We found that the codon sets at codons at conserved sites were generally conserved within each clade, but B. rapa was exceptional, probably reflecting the unique evolutionary history of this species. B. rapa has experienced a recent whole genome triplication event and the three resulting subgenomes have evolved independently, i.e., the fractionation rate differs among these three genomic portions (Milia ; Cheng ). Genome evolution may also explain the results we observed in Z. mays, i.e., the significant negative odds ratio. Monocot genomes experienced a rapid increase in GC content following their separation from the common ancestor of monocots and dicots (Clement ). This increase, together with the compositional gradients along transcripts, may have resulted in the emergence of HGC genes. However, Z. mays features by far the largest genome among the plants we analyzed, and processes such as replication and genome repair are more of a burden on resources when the GC content is particularly high (Šmarda ). This species may therefore be under more selection pressure to reduce the GC content than the other monocots we investigated, with the erosion more evident in GC-rich genes (Clement ). Indeed, Z. mays was the only species featuring AT3-rich optimal codons. Because conserved residues are preferentially found in domain regions that tend to be GC-rich for structural reasons, the AT3-rich optimal codons are more likely to be used in nondomain regions and variable CDS regions, which would explain the negative odds ratio we observed.

The impact of selection

We observed a difference in the strength of the translational accuracy signal between A. thaliana and the legume M. truncatula, with the latter showing lower odds ratios (potentially influenced by structural selection as described above) that may indicate more relaxed selection. We recently reported that general genomic enrichment for AT in dicots is balanced by selection-driven enrichment for GC in CDS (Camiolo ). Legumes have the most AT-rich genome, further supporting the more relaxed selection pressure on this species (Camiolo ). Indeed, when investigating the main differences in synonymous codon usage at conserved sites, the presence of several codons ending in TC distinguished the legumes from the other species we analyzed (Figure S1). This dinucleotide is a known mutation hotspot because the deamination of a methylated cytosine would give rise to TT, and it was suppressed in the conserved sites of all the species we analyzed except the legumes.
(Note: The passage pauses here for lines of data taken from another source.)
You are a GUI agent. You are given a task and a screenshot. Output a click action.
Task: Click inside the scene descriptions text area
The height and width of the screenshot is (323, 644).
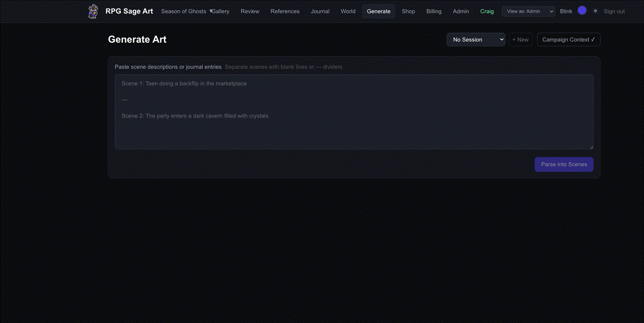354,112
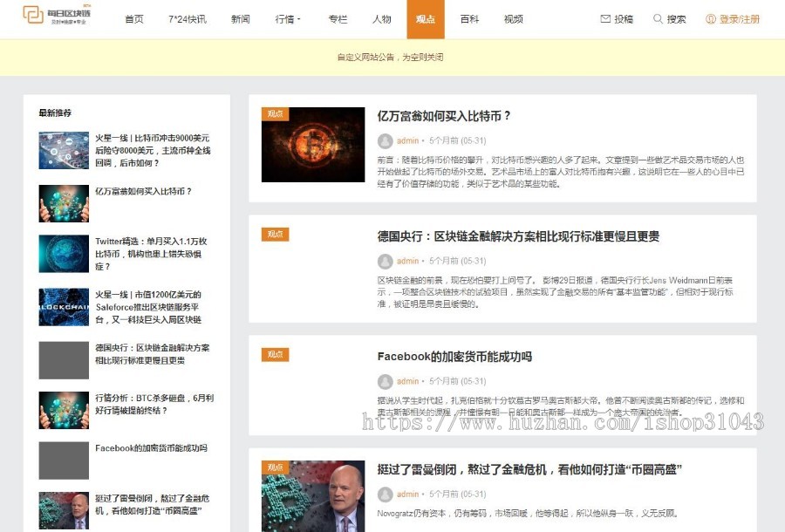The height and width of the screenshot is (532, 785).
Task: Click the Bitcoin thumbnail of the top article
Action: point(313,147)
In contrast, the stronger effect of selection on B. rapa CDS may help to explain the differences between this species and the remaining Brassicaceae. A comparison of B. rapa and A. thaliana transcripts showed that a higher proportion of optimal codons are used in B. rapa CDS, possibly because outcrossing provides more genomic diversity for selection (Tiffin and Hahn 2002). The higher population size of B. rapa may have also hindered the fixation of alterative alleles due to drift, and enhanced the strength of both purifying and positive selection as previously reported for other Brassicaceae species (Slotte ). Moreover, the higher recombination in allogamous species may strengthen the effect of selection, possibly due to a reduced Hill–Robertson effect (Comeron and Guthrie 2005). Taken together, such evidence may result in an increased number of optimal codons along the transcript, thus flattening the compositional differences between conserved and variable sites.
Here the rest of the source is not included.